* _TASK DIRECTIONS_: Down to the last character, repeat the data that follows.
Start of THE DATA
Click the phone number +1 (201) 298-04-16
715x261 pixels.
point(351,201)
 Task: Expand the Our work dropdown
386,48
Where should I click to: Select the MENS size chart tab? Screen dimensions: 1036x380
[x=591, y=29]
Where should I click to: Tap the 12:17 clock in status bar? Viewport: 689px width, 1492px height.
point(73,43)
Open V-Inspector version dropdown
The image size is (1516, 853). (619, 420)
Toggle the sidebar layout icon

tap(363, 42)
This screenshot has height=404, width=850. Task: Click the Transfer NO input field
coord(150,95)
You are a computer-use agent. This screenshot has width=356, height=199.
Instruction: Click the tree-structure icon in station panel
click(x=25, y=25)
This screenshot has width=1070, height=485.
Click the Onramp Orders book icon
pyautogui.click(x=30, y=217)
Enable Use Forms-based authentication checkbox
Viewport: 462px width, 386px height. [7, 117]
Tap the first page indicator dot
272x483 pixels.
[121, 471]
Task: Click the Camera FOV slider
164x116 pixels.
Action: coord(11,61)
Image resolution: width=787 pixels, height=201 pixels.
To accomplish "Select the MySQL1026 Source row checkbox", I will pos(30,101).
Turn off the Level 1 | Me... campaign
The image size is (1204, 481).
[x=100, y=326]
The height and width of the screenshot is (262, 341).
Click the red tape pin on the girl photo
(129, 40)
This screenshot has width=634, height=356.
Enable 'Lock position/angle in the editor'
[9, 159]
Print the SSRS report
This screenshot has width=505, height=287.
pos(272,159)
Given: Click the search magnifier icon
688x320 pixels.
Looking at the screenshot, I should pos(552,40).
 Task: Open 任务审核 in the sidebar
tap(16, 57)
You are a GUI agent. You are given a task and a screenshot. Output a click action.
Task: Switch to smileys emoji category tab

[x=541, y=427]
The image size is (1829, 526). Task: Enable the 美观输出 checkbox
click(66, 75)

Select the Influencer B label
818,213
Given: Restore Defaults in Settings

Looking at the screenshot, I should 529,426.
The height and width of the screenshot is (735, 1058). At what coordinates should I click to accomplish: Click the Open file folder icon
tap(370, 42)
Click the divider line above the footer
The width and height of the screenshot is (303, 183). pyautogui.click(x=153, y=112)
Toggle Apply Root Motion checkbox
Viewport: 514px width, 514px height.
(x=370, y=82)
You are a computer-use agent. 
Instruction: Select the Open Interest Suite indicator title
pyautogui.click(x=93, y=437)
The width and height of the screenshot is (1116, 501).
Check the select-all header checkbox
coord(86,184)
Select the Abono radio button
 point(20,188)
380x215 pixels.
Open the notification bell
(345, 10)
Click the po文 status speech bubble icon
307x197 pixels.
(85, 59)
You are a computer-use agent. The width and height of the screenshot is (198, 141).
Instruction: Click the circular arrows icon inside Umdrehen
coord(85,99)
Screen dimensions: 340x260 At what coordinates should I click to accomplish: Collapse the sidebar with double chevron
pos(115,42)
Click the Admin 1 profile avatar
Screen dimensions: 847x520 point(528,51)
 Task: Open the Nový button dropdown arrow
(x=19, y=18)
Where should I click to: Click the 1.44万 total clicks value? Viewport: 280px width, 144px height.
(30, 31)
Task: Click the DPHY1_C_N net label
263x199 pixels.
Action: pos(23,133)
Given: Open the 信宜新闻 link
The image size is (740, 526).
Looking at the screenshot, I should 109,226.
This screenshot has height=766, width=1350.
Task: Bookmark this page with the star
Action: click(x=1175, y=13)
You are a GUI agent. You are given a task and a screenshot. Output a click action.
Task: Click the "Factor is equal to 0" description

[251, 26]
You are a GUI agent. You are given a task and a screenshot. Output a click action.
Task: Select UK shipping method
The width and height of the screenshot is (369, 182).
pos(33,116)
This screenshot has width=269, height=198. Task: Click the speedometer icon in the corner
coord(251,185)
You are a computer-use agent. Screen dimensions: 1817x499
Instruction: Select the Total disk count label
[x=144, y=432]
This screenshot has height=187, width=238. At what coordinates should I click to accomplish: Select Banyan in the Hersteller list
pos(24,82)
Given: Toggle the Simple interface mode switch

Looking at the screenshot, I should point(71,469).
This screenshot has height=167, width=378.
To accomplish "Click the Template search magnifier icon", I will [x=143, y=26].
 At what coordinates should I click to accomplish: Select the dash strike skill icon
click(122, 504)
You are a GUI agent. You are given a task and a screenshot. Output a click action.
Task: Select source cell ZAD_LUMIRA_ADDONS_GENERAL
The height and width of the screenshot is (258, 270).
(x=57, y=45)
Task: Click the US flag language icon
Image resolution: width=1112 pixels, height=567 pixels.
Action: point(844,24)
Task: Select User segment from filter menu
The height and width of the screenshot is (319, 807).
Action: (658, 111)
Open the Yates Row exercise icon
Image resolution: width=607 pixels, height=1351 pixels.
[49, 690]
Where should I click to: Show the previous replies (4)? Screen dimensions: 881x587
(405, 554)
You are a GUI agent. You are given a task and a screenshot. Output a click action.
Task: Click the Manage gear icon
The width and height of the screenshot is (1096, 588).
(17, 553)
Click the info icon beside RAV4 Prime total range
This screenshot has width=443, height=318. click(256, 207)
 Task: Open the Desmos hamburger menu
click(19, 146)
End of THE DATA
* _WRITTEN RESPONSE_:
Click the phone number +1 (201) 298-04-16
715x261 pixels.
point(351,201)
 Task: Expand the Our work dropdown
386,48
Where should I click to: Select the MENS size chart tab? Screen dimensions: 1036x380
[x=591, y=29]
Where should I click to: Tap the 12:17 clock in status bar? Viewport: 689px width, 1492px height.
point(73,43)
Open V-Inspector version dropdown
The image size is (1516, 853). (619, 420)
Toggle the sidebar layout icon

tap(363, 42)
This screenshot has height=404, width=850. Task: Click the Transfer NO input field
coord(150,95)
You are a computer-use agent. This screenshot has width=356, height=199.
Instruction: Click the tree-structure icon in station panel
click(x=25, y=25)
This screenshot has width=1070, height=485.
Click the Onramp Orders book icon
pyautogui.click(x=30, y=217)
Enable Use Forms-based authentication checkbox
Viewport: 462px width, 386px height. [7, 117]
Tap the first page indicator dot
272x483 pixels.
[121, 471]
Task: Click the Camera FOV slider
164x116 pixels.
Action: coord(11,61)
Image resolution: width=787 pixels, height=201 pixels.
To accomplish "Select the MySQL1026 Source row checkbox", I will pos(30,101).
Turn off the Level 1 | Me... campaign
The image size is (1204, 481).
[x=100, y=326]
The height and width of the screenshot is (262, 341).
Click the red tape pin on the girl photo
(129, 40)
This screenshot has width=634, height=356.
Enable 'Lock position/angle in the editor'
[9, 159]
Print the SSRS report
This screenshot has width=505, height=287.
pos(272,159)
Given: Click the search magnifier icon
688x320 pixels.
Looking at the screenshot, I should pos(552,40).
 Task: Open 任务审核 in the sidebar
tap(16, 57)
You are a GUI agent. You are given a task and a screenshot. Output a click action.
Task: Switch to smileys emoji category tab

[x=541, y=427]
The image size is (1829, 526). Task: Enable the 美观输出 checkbox
click(66, 75)

Select the Influencer B label
818,213
Given: Restore Defaults in Settings

Looking at the screenshot, I should 529,426.
The height and width of the screenshot is (735, 1058). At what coordinates should I click to accomplish: Click the Open file folder icon
tap(370, 42)
Click the divider line above the footer
The width and height of the screenshot is (303, 183). pyautogui.click(x=153, y=112)
Toggle Apply Root Motion checkbox
Viewport: 514px width, 514px height.
(x=370, y=82)
You are a computer-use agent. 
Instruction: Select the Open Interest Suite indicator title
pyautogui.click(x=93, y=437)
The width and height of the screenshot is (1116, 501).
Check the select-all header checkbox
coord(86,184)
Select the Abono radio button
 point(20,188)
380x215 pixels.
Open the notification bell
(345, 10)
Click the po文 status speech bubble icon
307x197 pixels.
(85, 59)
You are a computer-use agent. The width and height of the screenshot is (198, 141).
Instruction: Click the circular arrows icon inside Umdrehen
coord(85,99)
Screen dimensions: 340x260 At what coordinates should I click to accomplish: Collapse the sidebar with double chevron
pos(115,42)
Click the Admin 1 profile avatar
Screen dimensions: 847x520 point(528,51)
 Task: Open the Nový button dropdown arrow
(x=19, y=18)
Where should I click to: Click the 1.44万 total clicks value? Viewport: 280px width, 144px height.
(30, 31)
Task: Click the DPHY1_C_N net label
263x199 pixels.
Action: pos(23,133)
Given: Open the 信宜新闻 link
The image size is (740, 526).
Looking at the screenshot, I should 109,226.
This screenshot has height=766, width=1350.
Task: Bookmark this page with the star
Action: click(x=1175, y=13)
You are a GUI agent. You are given a task and a screenshot. Output a click action.
Task: Click the "Factor is equal to 0" description

[251, 26]
You are a GUI agent. You are given a task and a screenshot. Output a click action.
Task: Select UK shipping method
The width and height of the screenshot is (369, 182).
pos(33,116)
This screenshot has width=269, height=198. Task: Click the speedometer icon in the corner
coord(251,185)
You are a computer-use agent. Screen dimensions: 1817x499
Instruction: Select the Total disk count label
[x=144, y=432]
This screenshot has height=187, width=238. At what coordinates should I click to accomplish: Select Banyan in the Hersteller list
pos(24,82)
Given: Toggle the Simple interface mode switch

Looking at the screenshot, I should point(71,469).
This screenshot has height=167, width=378.
To accomplish "Click the Template search magnifier icon", I will [x=143, y=26].
 At what coordinates should I click to accomplish: Select the dash strike skill icon
click(122, 504)
You are a GUI agent. You are given a task and a screenshot. Output a click action.
Task: Select source cell ZAD_LUMIRA_ADDONS_GENERAL
The height and width of the screenshot is (258, 270).
(x=57, y=45)
Task: Click the US flag language icon
Image resolution: width=1112 pixels, height=567 pixels.
Action: point(844,24)
Task: Select User segment from filter menu
The height and width of the screenshot is (319, 807).
Action: (658, 111)
Open the Yates Row exercise icon
Image resolution: width=607 pixels, height=1351 pixels.
[49, 690]
Where should I click to: Show the previous replies (4)? Screen dimensions: 881x587
(405, 554)
You are a GUI agent. You are given a task and a screenshot. Output a click action.
Task: Click the Manage gear icon
The width and height of the screenshot is (1096, 588).
(17, 553)
Click the info icon beside RAV4 Prime total range
This screenshot has width=443, height=318. click(256, 207)
 Task: Open the Desmos hamburger menu
click(19, 146)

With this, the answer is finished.